§ **Work to be completed**: The part below that opens with the line containing "You are a GUI" and closes with the line containing "This screenshot has height=746, width=1568." should be copied exactly, minus any pictures.

§ **Source material**:

*** Begin section ***

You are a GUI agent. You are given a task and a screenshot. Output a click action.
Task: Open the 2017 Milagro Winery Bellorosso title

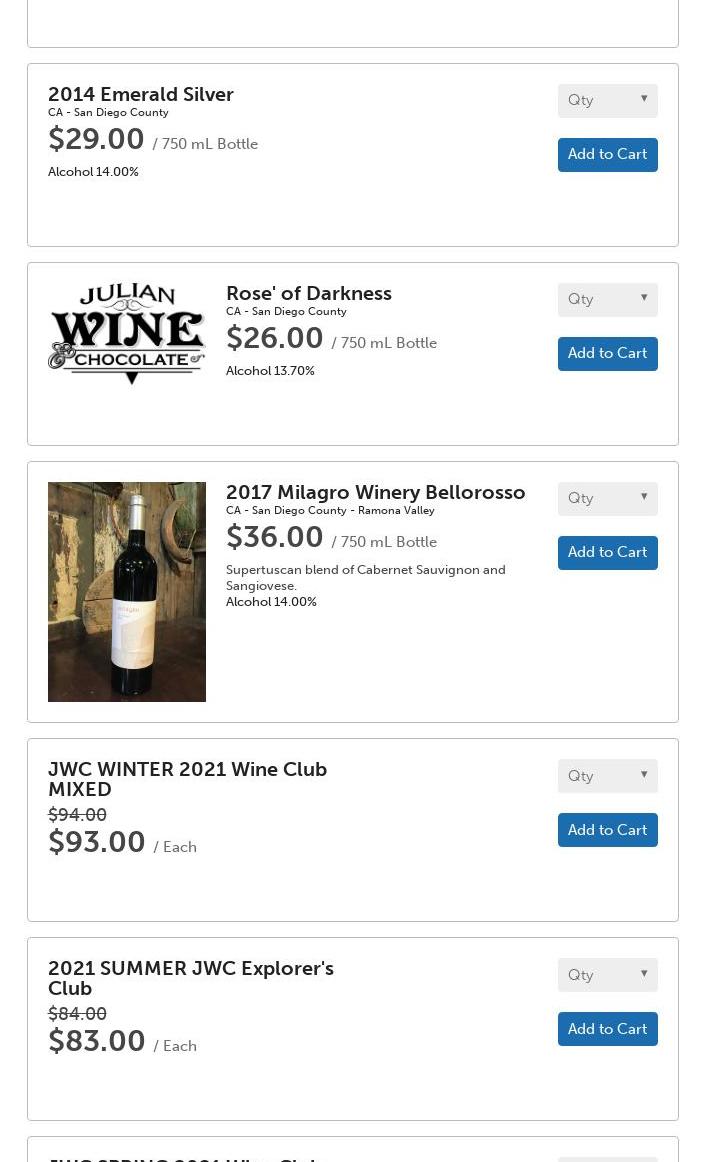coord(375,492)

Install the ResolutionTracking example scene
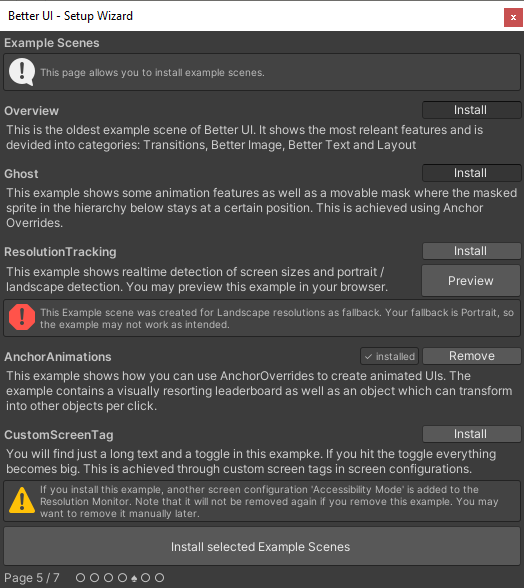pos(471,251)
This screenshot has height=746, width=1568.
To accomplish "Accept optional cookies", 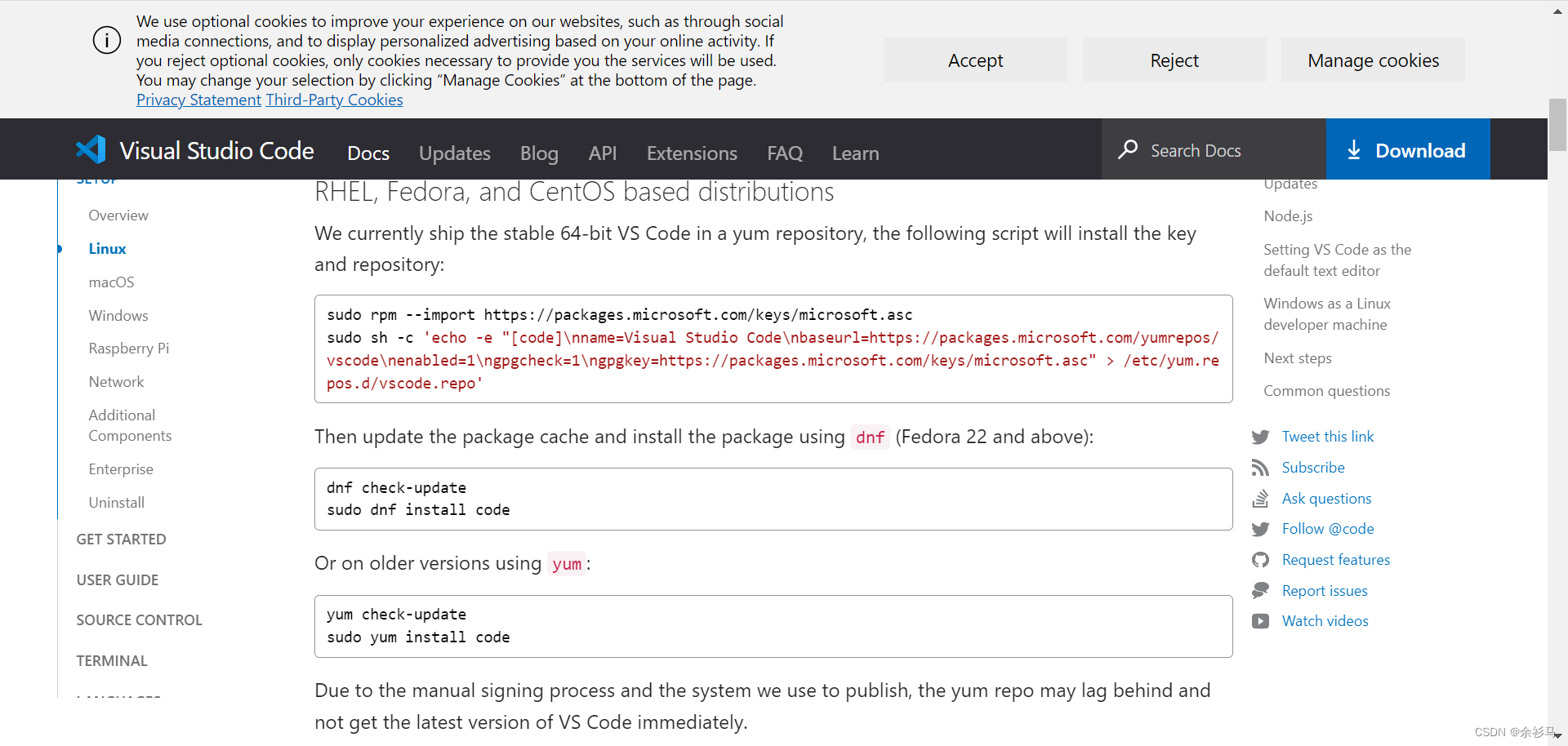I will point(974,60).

*** End section ***
*** Begin section ***

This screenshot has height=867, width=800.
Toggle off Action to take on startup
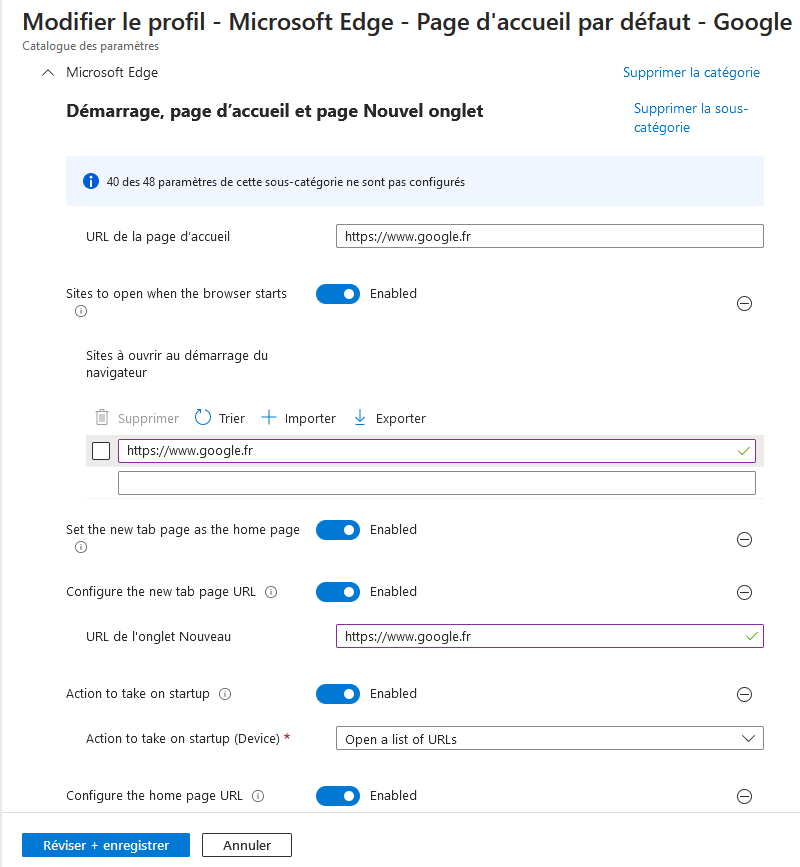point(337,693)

*** End section ***
*** Begin section ***

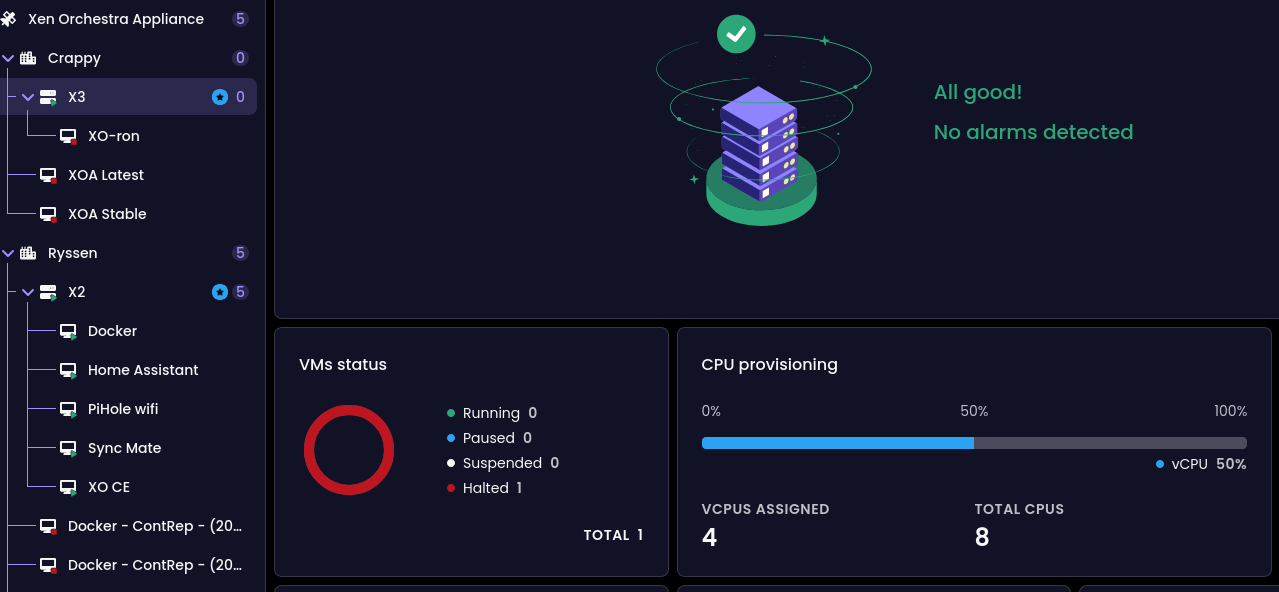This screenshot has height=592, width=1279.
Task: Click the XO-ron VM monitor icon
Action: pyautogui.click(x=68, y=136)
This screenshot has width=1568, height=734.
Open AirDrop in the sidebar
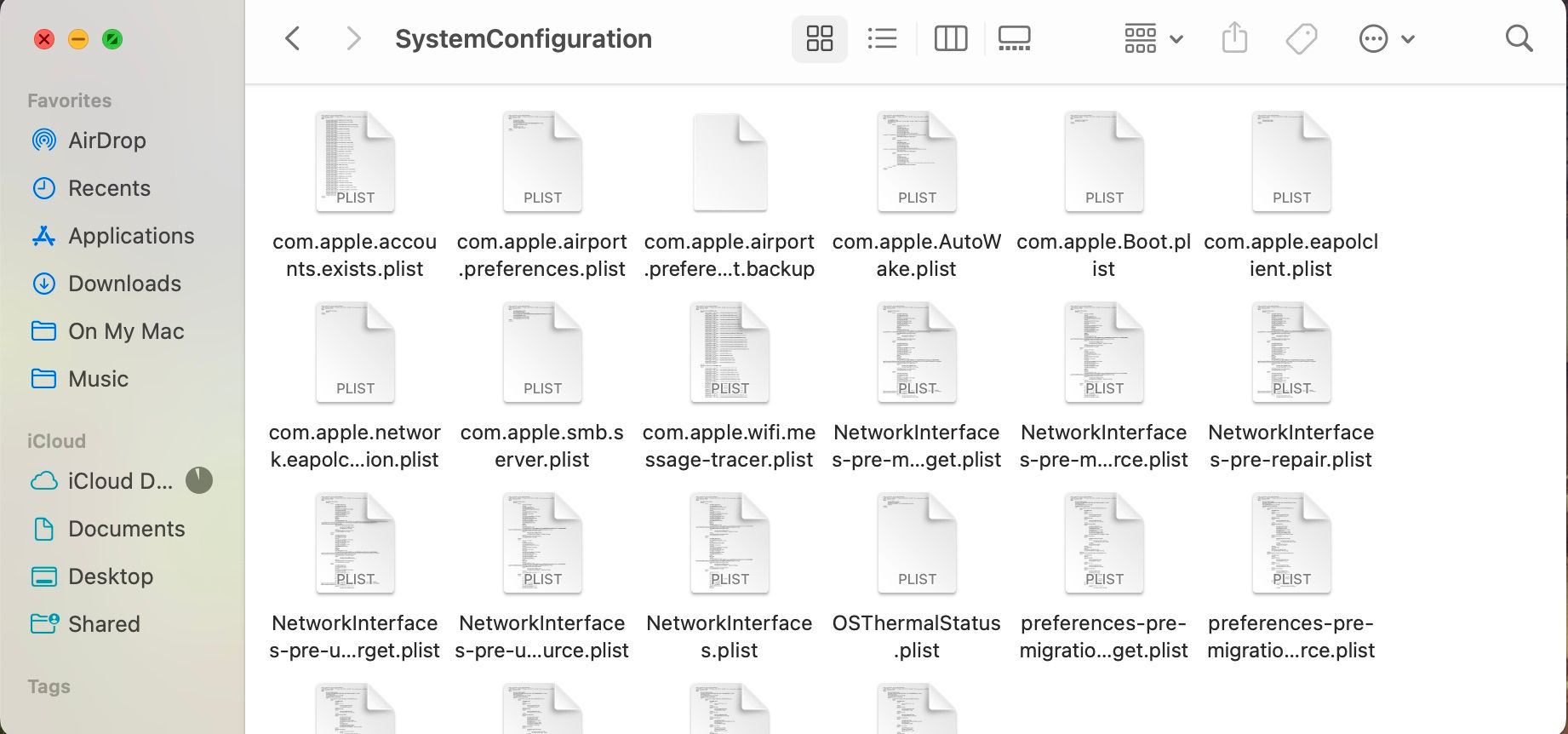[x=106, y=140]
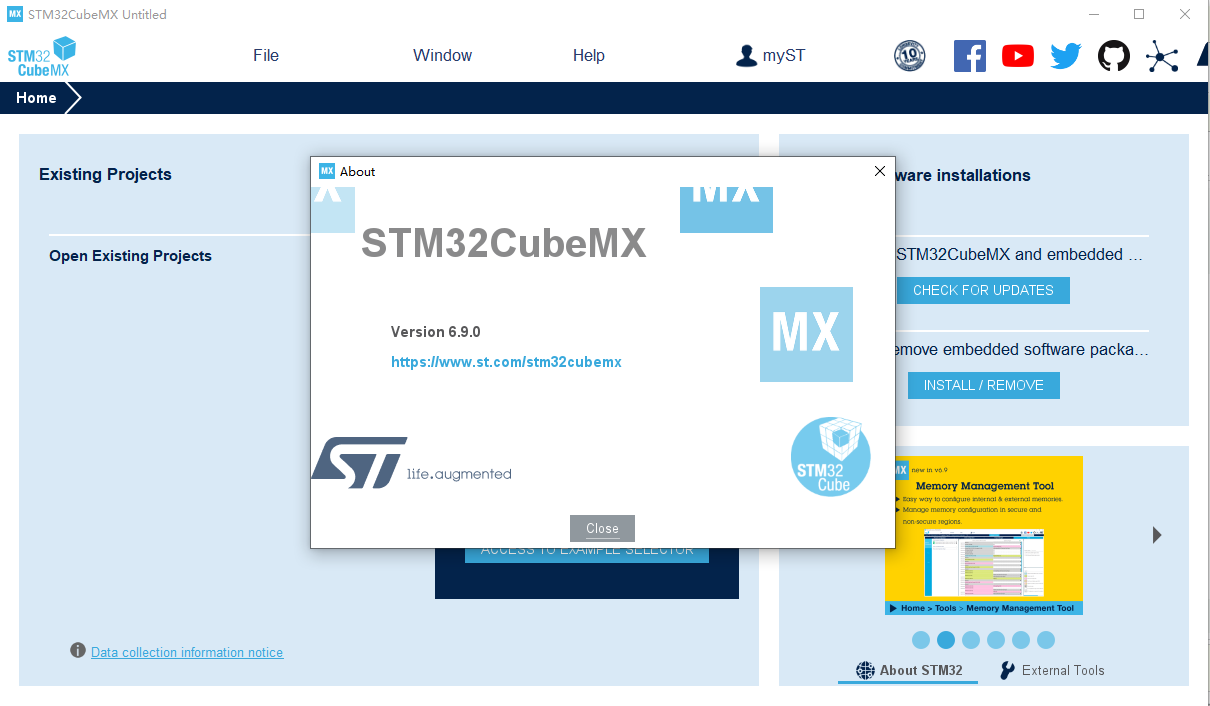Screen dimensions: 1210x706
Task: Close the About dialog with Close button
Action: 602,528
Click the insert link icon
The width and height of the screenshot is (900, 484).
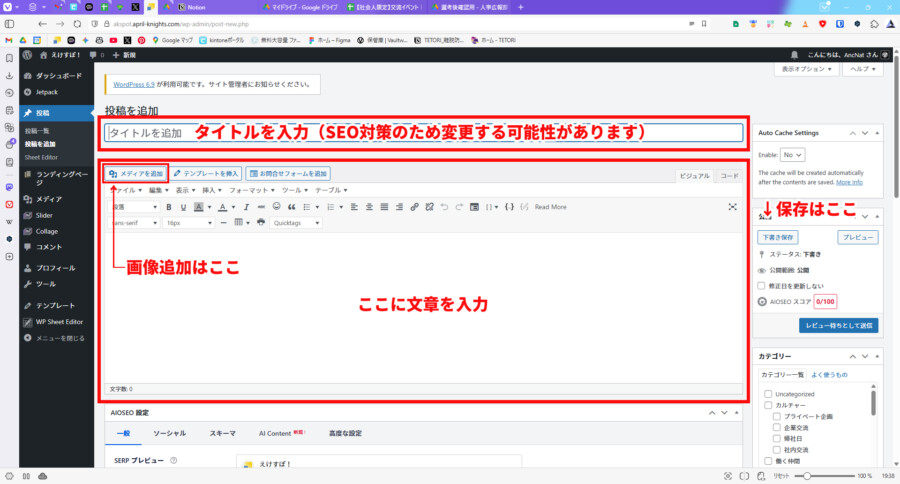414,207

*** End section ***

§ **Output of the exercise**:
You are a GUI agent. You are given a task and a screenshot. Output a click action.
Task: Open the 2017 Milagro Winery Bellorosso title

coord(375,492)

Install the ResolutionTracking example scene
pos(471,251)
This screenshot has height=746, width=1568.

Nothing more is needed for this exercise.